Among the records that follow, set down only the lines from the one containing "Given: Select the KVNO column header" to the one containing "Given: Open 我的资产 in top navigation", both included, exactly.

_ _ _

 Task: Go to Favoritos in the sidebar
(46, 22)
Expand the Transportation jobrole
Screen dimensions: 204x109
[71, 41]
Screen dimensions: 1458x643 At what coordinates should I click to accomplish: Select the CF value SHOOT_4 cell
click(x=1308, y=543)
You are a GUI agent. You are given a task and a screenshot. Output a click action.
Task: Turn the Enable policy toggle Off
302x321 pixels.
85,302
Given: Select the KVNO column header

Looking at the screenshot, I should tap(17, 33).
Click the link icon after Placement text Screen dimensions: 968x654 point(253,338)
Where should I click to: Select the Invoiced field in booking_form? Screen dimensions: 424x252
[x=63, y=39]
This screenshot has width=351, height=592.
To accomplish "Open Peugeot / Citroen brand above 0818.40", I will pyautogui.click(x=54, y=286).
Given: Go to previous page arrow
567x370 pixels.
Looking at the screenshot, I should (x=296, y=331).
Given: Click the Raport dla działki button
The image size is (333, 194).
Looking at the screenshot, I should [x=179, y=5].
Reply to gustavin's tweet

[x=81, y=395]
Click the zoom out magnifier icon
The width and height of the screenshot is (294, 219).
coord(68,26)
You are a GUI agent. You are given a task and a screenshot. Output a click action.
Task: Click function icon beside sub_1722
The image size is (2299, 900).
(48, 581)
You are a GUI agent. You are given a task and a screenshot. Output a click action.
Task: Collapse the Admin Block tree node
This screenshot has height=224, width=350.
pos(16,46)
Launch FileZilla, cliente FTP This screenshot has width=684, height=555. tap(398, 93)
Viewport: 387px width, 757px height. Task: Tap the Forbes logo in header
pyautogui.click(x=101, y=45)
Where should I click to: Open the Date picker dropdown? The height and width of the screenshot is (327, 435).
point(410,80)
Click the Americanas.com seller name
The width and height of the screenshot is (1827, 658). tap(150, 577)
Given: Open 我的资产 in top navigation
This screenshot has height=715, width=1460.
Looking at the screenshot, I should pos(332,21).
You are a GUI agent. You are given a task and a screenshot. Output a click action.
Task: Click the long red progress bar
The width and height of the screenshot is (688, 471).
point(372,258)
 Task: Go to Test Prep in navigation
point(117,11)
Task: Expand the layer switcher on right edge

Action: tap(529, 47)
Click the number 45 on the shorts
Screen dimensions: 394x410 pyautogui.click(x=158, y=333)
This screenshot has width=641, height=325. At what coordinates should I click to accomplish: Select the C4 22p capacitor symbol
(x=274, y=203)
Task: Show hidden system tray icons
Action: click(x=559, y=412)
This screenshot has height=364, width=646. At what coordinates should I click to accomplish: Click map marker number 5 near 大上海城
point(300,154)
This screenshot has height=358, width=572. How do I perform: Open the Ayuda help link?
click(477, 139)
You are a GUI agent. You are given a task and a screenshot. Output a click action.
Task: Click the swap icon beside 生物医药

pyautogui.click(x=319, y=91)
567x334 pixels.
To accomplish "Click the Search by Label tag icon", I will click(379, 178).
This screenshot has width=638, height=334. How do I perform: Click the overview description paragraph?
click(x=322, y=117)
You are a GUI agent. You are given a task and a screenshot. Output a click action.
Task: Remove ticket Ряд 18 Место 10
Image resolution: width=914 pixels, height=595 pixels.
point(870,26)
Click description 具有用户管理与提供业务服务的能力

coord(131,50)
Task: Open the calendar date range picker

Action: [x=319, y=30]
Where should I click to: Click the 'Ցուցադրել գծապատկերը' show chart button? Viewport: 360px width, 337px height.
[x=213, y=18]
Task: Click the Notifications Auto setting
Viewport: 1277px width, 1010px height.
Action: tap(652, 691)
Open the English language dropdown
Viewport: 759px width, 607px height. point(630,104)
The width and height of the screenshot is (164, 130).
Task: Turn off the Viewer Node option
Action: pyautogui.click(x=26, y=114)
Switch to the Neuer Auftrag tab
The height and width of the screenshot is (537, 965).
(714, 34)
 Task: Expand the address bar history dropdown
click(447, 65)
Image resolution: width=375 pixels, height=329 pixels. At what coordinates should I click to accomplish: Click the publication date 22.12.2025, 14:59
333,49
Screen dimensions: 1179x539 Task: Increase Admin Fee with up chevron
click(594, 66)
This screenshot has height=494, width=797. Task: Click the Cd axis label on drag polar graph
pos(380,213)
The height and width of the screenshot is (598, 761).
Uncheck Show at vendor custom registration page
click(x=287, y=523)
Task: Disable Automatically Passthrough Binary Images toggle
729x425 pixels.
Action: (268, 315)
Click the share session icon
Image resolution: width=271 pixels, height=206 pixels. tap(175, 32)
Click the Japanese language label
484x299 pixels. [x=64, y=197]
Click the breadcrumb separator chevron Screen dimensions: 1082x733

_ _ _

Written solution.
Given: Select the KVNO column header

Looking at the screenshot, I should tap(17, 33).
Click the link icon after Placement text Screen dimensions: 968x654 point(253,338)
Where should I click to: Select the Invoiced field in booking_form? Screen dimensions: 424x252
[x=63, y=39]
This screenshot has width=351, height=592.
To accomplish "Open Peugeot / Citroen brand above 0818.40", I will pyautogui.click(x=54, y=286).
Given: Go to previous page arrow
567x370 pixels.
Looking at the screenshot, I should (x=296, y=331).
Given: Click the Raport dla działki button
The image size is (333, 194).
Looking at the screenshot, I should [x=179, y=5].
Reply to gustavin's tweet

[x=81, y=395]
Click the zoom out magnifier icon
The width and height of the screenshot is (294, 219).
coord(68,26)
You are a GUI agent. You are given a task and a screenshot. Output a click action.
Task: Click function icon beside sub_1722
The image size is (2299, 900).
(48, 581)
You are a GUI agent. You are given a task and a screenshot. Output a click action.
Task: Collapse the Admin Block tree node
This screenshot has height=224, width=350.
pos(16,46)
Launch FileZilla, cliente FTP This screenshot has width=684, height=555. tap(398, 93)
Viewport: 387px width, 757px height. Task: Tap the Forbes logo in header
pyautogui.click(x=101, y=45)
Where should I click to: Open the Date picker dropdown? The height and width of the screenshot is (327, 435).
point(410,80)
Click the Americanas.com seller name
The width and height of the screenshot is (1827, 658). tap(150, 577)
Given: Open 我的资产 in top navigation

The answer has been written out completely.